EXERCISE PASSAGE >>
____________________

You don't stop laughing because you grow old. You grow old because you stop laughing! Take heed and pass these along to people who need a laugh. I thought you would enjoy this....times are tough right now...for all of us...so we need something to make the day a happy place. "They" haven't found a way to tax you for laughing yet.



Bernice

A few I've heard, but ALL of them I enjoyed!

That one about the boys bragging was too funny, got to pass that one on!

Thanks for the laughs!

harlin

Too cute, made me laugh!!!
hugs harlin

Dolly Dimples

 Thanks Poochie, I neeeded that!
                                    Loved the one about Adams rib ;D
                                                                                     Dolly

Bernice

I like this thread, it's relaxing, helps to get mind off stuff.

I thought these were funny, as secretary believe you me it's easy to have some crazy church announcements here's some I found posted online

FUNNY CHURCH BULLETIN MISTAKES

1. Don't let worry kill you - let the church help.

____________________

DATA SUPPLIED >>
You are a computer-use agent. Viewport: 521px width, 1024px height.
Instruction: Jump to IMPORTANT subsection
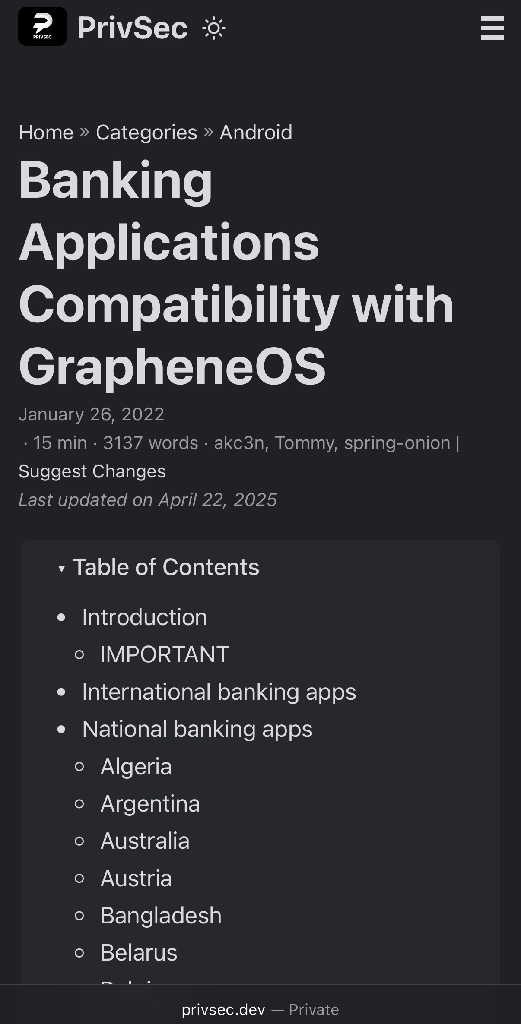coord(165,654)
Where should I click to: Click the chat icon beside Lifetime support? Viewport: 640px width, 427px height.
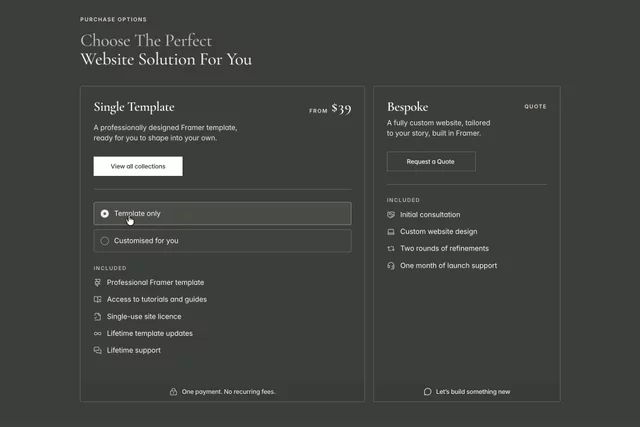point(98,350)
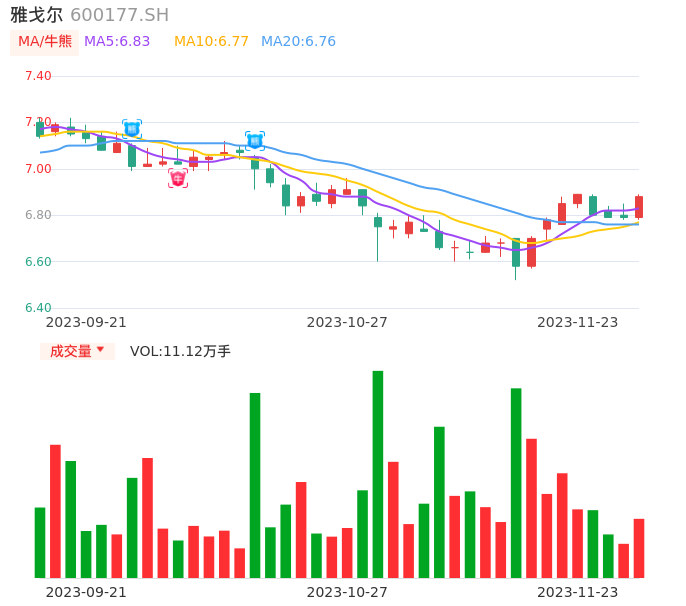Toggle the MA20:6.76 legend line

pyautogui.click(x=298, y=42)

____________________

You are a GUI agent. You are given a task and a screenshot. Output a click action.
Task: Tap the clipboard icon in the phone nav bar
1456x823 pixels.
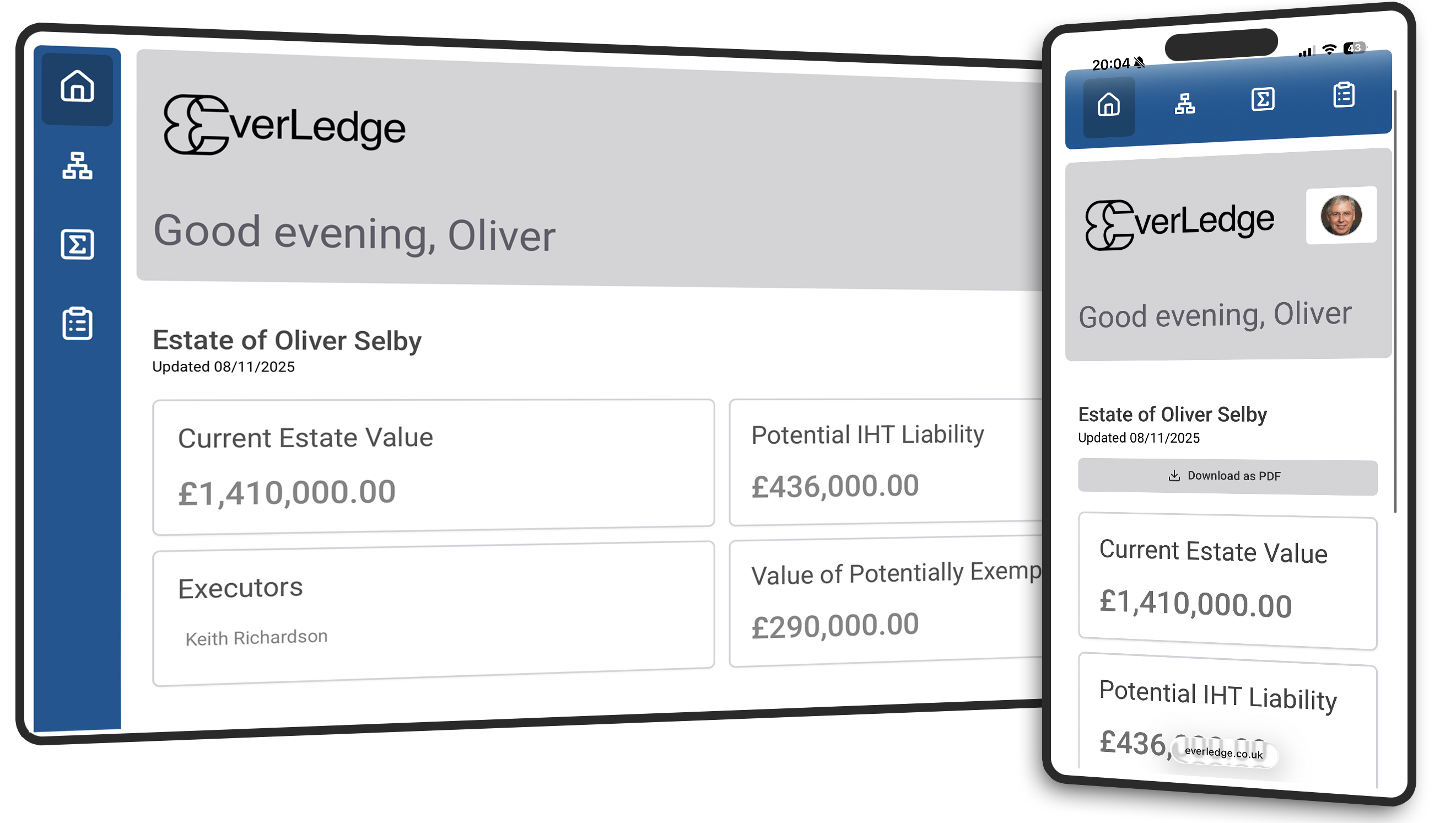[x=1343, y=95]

____________________

REQUIRED ACTION A >>
Answer these questions from the laughter thread.
(i) According to the opening post, why do you grow old?
(ii) In Bernice's first reply, which one did she call too funny?
(iii) In Bernice's later post, what position does she say she holds?
REQUIRED ACTION B >>
From the laughter thread, copy out the passage starting at "I thought these" and ending at "the church help.".

ANSWER AREA A >>
(i) Because you stop laughing.
(ii) The one about the boys bragging.
(iii) Secretary.

ANSWER AREA B >>
I thought these were funny, as secretary believe you me it's easy to have some crazy church announcements here's some I found posted online

FUNNY CHURCH BULLETIN MISTAKES

1. Don't let worry kill you - let the church help.